TRECHO SELECIONADO -
O Estado não somos “nós”

Frequentemente, a definição que é dada ao Estado é a de uma instituição de serviço social. Ainda que há certa discordância entre intelectuais quanto à eficiência estatal, a ideia de que é um meio necessário para alcançar os objetivos da humanidade e administrar a “sociedade” é praticamente unânime.

Especialmente após o advento da democracia – onde, supostamente, o povo é soberano ao governo e, inclusive, escolhe seus representantes através do voto – a ideia de que “o Estado somos nós” se tornou senso comum. A coletivização das ações do governo embutidas nesta pequena frase lança uma camuflagem que leva à conclusão de que qualquer coisa que o governo faça, não somente é justa como também é voluntária, não importando o quão tirânica e arbitrária for. Caso esta fosse a situação de fato, não existiria corrupção, apenas atitudes voluntárias do povo contra ele mesmo. Seguindo este raciocínio, podemos pensar em qualquer atitude despótica ou corrupta do governo e “colocar na conta do povo – como o holocausto, a brutalidade policial, as guerras e as constantes privações das liberdades individuais.

“E devemos, portanto, concluir que “nós” não somos o governo. O governo não representa, em nenhum sentido preciso da palavra, a maioria das pessoas, mas mesmo se o fizesse, mesmo se 90% das pessoas decidissem assassinar ou escravizar os 10% restantes, isto ainda continuaria a ser assassinato e escravidão. Crime é crime, agressão contra os direitos é agressão, não importa quantos cidadãos concordem com a opressão. Não há nada de sacrossanto a respeito da maioria; a multidão que lincha alguém também é uma maioria em seu próprio domínio.” [1]

O Que é o Estado?

SEÇÃO DE DADOS -
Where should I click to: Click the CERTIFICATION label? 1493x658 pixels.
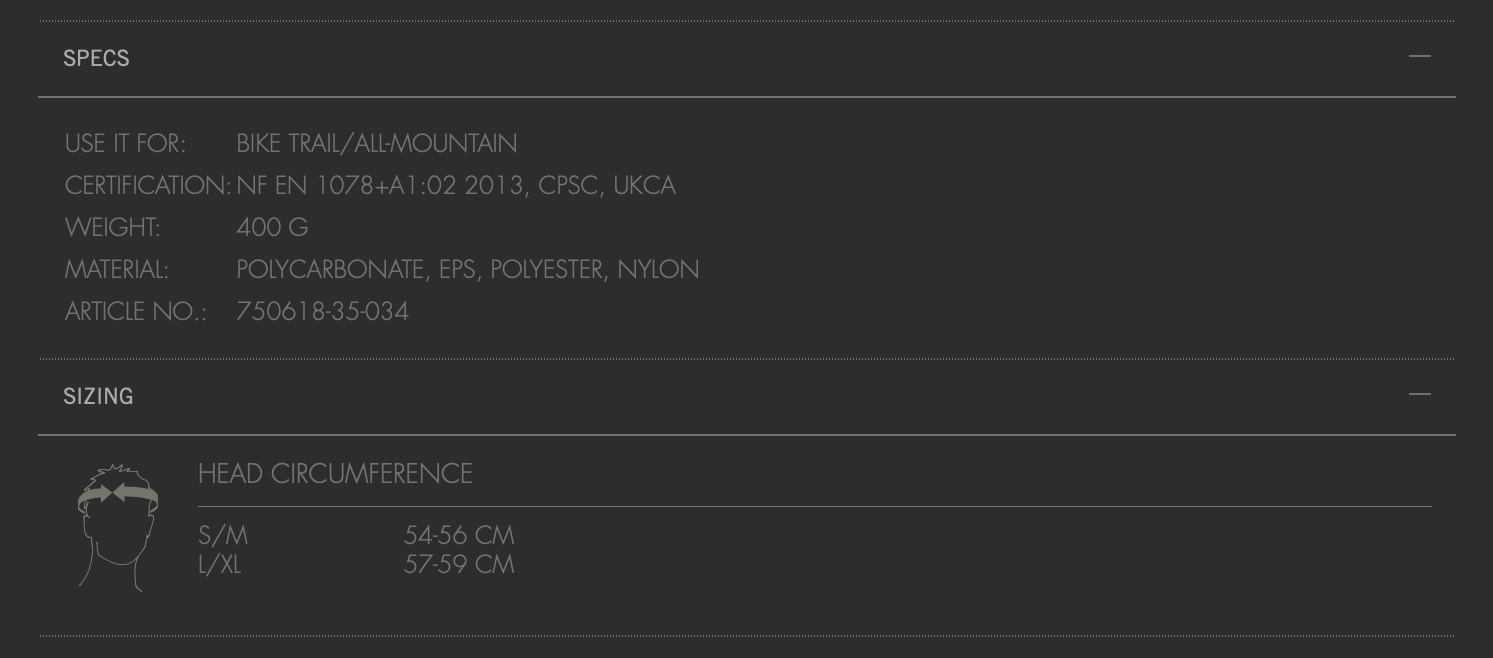(148, 185)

EXERCÍCIO ESCRITO - Extraia, sem nenhuma alteração, o trecho do texto sobre o Estado que vai de "Frequentemente, a definição" até "é praticamente unânime.".

RESULTADO -
Frequentemente, a definição que é dada ao Estado é a de uma instituição de serviço social. Ainda que há certa discordância entre intelectuais quanto à eficiência estatal, a ideia de que é um meio necessário para alcançar os objetivos da humanidade e administrar a “sociedade” é praticamente unânime.